If you are talking about pure vs mixed states, that is exactly how you are defining your system. The distinction is only relevant statistically, and that implies an external system.
Excited atom + ground state EM vacuum is still an eigen state of such a system.

But stability is a separate issue. 2p is unstable even in basic Hydrogen atom Hamiltonian. 2p + ε 1s already has dipole moment and will radiate. So a small perturbation will result in decay. That's the definition of instability.

Demystifier

DrDu was talking about a CLASSICAL surrounding, while what you say above refers to a QUANTUM surrounding.

It would be so if there was no interaction term in the Hamiltonian describing atom and EM field.
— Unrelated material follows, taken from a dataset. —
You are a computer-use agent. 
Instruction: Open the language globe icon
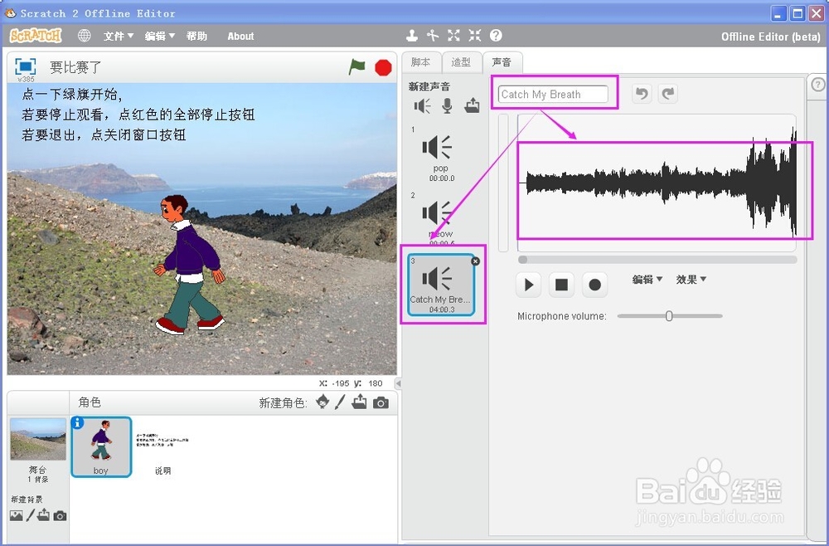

But the interaction term is there, so what you say above is not correct.

Time_

The notion of a closed universe is quite interesting. Demystifier to expand on what you are saying, if energy eigenstates, so the different superpositions of a particle, must evolve into a coherent state, where does all this excess energy from these states go? Our universe,in accordance with things such as Pauli Exclusion can only have on outcome of a solution, and the physical existence of a particle in two different states seems impossible. Could it be that many worlds theory holds valid in that all these different energy eigenstates come together to form an infinite number of possibly universes, each branching from another, as a wave function collapses and the other superpositions become irrelevant to our world?